A parlamentar também apresentou o Projeto de Lei (2.128/2020) que suspende -  durante a pandemia da Covid-19- ações de despejos, desocupações ou remoções forçadas em imóveis privados ou públicos, urbanos ou rurais, que sirvam para moradia ou que tenham se tornado produtivos pelo trabalho individual ou familiar no Estado. O objetivo é impedir que medidas administrativas, extrajudiciais ou judiciais- como a que ameaça expulsar 450 famílias do Capo do Meio,  se repitam. No dia 30 de julho houve violenta operação policial no espaço coletivo, nas casas e na escola do assentamento.  
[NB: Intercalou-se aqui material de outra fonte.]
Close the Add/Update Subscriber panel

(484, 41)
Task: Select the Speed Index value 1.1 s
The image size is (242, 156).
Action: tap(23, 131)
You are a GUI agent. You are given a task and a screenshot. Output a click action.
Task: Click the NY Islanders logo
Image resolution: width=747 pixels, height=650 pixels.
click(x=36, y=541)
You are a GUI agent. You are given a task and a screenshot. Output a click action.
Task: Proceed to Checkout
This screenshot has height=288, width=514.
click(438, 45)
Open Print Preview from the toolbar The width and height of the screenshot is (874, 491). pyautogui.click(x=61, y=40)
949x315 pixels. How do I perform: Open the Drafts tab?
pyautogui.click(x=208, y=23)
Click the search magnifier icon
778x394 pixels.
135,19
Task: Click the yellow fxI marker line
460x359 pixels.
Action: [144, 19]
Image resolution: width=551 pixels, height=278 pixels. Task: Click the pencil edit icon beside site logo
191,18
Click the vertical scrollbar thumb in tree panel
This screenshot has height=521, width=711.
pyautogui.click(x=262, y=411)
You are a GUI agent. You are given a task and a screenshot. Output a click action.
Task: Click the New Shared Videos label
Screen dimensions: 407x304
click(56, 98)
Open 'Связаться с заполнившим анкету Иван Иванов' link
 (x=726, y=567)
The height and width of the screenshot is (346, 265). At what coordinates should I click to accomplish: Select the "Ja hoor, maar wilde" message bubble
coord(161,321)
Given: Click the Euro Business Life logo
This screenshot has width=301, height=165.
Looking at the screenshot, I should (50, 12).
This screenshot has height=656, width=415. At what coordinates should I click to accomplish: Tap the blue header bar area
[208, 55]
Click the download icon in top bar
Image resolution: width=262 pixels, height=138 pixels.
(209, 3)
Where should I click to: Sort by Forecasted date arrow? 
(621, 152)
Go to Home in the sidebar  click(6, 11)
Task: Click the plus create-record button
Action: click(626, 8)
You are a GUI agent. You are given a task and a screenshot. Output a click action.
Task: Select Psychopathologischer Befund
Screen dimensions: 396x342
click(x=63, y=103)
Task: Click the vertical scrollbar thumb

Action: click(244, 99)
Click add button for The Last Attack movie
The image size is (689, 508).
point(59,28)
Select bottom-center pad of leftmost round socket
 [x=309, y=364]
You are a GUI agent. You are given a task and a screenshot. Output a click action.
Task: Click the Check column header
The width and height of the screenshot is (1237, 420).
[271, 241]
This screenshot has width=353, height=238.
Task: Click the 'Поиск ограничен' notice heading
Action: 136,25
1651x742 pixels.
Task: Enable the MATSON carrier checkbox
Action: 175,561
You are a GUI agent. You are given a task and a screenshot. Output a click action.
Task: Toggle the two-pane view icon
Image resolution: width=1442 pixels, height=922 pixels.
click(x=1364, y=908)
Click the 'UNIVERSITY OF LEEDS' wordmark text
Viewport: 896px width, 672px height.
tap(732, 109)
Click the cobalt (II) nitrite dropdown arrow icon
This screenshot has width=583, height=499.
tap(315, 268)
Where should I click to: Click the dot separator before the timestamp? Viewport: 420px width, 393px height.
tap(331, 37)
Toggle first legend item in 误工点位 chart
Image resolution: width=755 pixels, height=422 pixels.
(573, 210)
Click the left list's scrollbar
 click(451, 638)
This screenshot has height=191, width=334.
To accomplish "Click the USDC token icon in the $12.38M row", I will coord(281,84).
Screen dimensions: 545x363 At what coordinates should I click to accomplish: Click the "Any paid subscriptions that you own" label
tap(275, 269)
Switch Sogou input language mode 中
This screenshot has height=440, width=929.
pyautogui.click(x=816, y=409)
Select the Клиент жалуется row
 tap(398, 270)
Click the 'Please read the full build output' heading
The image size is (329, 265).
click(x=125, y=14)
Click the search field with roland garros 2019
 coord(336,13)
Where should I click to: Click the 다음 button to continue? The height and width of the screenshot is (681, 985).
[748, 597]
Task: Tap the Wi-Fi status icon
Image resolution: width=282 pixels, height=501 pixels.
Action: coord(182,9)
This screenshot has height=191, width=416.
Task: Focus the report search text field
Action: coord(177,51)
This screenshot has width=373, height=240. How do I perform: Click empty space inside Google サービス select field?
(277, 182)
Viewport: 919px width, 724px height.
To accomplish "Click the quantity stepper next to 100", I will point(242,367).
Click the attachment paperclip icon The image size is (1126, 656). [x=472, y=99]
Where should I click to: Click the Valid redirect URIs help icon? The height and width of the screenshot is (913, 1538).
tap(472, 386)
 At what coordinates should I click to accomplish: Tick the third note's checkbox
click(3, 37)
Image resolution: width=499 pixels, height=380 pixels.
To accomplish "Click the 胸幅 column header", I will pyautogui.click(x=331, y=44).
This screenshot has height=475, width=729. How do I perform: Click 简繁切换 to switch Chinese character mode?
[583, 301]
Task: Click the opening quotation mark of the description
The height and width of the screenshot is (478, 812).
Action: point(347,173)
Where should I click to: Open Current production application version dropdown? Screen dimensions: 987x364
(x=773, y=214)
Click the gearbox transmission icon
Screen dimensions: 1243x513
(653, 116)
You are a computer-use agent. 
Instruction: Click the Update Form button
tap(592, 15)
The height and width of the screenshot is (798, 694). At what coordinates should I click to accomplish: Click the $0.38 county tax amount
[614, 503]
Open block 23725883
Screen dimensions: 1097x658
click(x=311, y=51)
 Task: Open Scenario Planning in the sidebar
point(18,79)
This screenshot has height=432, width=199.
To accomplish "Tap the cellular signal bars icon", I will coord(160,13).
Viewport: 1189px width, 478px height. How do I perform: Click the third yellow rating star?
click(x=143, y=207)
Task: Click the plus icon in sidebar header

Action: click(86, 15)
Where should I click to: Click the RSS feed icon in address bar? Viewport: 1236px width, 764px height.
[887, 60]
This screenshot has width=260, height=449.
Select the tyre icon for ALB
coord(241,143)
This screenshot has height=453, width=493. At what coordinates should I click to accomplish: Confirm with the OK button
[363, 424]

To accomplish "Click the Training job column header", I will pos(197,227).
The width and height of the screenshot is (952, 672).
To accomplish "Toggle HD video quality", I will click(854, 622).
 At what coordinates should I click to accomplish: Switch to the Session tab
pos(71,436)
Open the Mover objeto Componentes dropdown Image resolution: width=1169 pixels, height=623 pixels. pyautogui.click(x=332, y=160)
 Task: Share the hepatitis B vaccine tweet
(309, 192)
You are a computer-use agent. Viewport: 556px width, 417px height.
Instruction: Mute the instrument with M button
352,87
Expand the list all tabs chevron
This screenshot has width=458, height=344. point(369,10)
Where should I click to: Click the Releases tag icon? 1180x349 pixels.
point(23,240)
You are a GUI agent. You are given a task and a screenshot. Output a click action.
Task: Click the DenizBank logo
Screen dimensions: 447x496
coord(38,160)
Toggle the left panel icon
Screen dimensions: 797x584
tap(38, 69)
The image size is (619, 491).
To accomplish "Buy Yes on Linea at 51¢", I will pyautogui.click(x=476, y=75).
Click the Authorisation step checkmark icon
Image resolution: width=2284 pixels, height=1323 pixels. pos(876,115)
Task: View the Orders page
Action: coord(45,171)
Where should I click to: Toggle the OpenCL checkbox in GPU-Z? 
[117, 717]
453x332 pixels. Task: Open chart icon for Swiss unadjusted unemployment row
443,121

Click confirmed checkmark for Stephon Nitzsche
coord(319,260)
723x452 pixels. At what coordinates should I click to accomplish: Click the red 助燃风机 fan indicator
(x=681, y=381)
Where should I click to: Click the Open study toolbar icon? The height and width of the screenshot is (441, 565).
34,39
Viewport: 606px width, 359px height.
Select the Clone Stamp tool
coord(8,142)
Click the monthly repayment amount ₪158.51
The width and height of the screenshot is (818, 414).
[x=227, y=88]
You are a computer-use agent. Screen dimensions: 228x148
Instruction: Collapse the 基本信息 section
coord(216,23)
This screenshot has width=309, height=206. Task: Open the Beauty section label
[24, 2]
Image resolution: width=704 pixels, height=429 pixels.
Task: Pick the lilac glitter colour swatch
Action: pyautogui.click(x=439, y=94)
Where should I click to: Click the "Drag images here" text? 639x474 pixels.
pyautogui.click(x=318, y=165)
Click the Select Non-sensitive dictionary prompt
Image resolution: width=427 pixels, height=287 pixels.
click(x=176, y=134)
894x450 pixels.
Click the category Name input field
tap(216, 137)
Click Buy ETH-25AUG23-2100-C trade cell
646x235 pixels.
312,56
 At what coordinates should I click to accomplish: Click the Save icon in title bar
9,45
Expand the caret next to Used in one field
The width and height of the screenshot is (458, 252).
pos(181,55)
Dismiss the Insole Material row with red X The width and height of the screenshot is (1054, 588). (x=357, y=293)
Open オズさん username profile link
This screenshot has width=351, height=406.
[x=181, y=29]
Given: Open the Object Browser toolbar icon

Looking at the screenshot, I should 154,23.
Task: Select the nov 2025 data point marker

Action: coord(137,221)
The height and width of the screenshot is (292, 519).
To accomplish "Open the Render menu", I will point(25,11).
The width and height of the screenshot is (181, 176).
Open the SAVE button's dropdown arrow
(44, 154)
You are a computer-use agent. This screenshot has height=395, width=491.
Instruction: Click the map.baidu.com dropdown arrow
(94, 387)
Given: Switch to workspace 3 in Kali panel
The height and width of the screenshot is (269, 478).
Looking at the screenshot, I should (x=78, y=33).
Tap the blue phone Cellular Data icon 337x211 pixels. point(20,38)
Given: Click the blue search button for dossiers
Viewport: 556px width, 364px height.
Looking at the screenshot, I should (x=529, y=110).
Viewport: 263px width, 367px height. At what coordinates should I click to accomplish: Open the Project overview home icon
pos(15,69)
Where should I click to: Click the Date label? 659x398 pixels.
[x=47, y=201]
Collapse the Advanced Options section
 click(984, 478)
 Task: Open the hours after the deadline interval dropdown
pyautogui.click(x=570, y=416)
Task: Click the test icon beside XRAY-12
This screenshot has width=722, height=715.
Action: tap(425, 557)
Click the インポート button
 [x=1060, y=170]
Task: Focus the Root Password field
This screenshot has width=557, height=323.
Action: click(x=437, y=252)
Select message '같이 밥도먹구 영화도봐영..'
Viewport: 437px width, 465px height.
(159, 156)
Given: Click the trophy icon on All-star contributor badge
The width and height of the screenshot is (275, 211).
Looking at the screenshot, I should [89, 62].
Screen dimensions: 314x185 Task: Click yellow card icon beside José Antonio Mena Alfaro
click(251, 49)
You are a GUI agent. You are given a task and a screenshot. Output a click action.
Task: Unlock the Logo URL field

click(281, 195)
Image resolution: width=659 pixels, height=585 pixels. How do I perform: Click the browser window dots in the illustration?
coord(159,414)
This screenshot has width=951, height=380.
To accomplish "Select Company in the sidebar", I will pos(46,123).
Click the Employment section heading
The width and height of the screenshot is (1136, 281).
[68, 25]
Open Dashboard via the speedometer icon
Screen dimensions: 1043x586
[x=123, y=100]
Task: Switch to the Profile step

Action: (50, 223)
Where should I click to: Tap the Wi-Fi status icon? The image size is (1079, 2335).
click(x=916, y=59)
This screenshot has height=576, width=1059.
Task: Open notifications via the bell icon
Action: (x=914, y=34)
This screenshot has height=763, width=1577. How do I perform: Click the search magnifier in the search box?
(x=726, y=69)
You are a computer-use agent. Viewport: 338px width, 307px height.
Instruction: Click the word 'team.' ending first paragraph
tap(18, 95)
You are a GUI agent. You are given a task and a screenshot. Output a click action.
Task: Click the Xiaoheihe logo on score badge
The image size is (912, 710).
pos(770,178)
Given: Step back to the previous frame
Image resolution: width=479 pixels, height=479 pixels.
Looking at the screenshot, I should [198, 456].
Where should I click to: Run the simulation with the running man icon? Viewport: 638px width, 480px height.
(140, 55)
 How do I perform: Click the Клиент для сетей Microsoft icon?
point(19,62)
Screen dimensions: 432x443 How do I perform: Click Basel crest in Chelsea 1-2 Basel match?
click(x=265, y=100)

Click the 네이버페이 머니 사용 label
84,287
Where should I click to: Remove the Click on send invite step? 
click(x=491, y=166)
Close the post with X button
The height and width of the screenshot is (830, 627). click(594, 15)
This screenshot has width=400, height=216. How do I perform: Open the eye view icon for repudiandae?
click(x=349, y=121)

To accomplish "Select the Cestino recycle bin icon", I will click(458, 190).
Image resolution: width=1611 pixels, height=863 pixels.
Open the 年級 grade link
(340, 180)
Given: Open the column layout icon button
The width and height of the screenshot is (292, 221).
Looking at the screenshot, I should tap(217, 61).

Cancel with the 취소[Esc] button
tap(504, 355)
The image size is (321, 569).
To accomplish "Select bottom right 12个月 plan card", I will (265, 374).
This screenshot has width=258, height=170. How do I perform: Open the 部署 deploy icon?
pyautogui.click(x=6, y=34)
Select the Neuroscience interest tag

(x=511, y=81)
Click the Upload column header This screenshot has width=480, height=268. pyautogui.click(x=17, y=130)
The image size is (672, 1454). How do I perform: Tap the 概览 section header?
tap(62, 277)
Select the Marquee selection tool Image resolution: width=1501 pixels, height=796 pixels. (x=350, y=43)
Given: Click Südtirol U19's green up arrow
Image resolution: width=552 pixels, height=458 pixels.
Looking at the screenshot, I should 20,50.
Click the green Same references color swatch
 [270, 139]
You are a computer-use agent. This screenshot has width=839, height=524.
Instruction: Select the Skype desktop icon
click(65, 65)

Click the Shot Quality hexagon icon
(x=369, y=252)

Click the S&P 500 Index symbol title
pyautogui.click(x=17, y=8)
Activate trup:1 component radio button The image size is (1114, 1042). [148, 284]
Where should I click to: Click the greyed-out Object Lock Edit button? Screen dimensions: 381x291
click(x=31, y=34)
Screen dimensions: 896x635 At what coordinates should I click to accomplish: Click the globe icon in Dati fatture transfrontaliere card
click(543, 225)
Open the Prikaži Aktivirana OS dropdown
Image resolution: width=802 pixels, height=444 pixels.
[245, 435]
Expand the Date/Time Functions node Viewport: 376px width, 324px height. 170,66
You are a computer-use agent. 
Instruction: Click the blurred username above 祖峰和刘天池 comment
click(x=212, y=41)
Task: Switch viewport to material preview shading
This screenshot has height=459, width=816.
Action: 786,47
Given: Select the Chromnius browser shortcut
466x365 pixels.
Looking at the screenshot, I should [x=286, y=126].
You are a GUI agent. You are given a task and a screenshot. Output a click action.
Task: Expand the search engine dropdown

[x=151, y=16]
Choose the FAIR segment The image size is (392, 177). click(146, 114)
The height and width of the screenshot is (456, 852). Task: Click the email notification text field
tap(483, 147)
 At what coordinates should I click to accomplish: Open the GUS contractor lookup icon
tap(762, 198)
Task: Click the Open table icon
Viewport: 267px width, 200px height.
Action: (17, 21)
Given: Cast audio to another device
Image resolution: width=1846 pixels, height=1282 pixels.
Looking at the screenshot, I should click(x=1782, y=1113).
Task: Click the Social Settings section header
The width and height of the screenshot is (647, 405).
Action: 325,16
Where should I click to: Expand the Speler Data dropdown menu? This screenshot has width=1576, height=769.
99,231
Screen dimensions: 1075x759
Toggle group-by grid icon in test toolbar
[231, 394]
Beatriz Cerqueira ressalta que, no caso da área rural, o despejo compromete a moradia e, também, o sustento das famílias. Em Campo do Meio a produção das 450 famílias as mantém e  movimenta a economia da cidade. 'O Estado não pode colocar esses homens, mulheres, crianças e idosos na rua, desprotegidos na pandemia. É preciso, primeiro, proteger a vida. Nenhum processo de desocupação pode ocorrer enquanto estivermos em estado de emergência como enfrentamos neste momento', defende a deputada."

ERRATA

Diferentemente do que o governador Romeu Zema (Novo) postou no Twitter na tarde desta quarta-feira (12), a Sedese não conseguiu na Justiça a suspensão da operação de desapropriação, na verdade, a pasta fez essa solicitação nessa terça-feira (11), mas sem sucesso.

Essa informação equivocada nos induziu ao erro na matéria "Governo de MG suspende ordem de despejo contra membros do MST em Campo do Meio". Por isso, pedimos desculpas.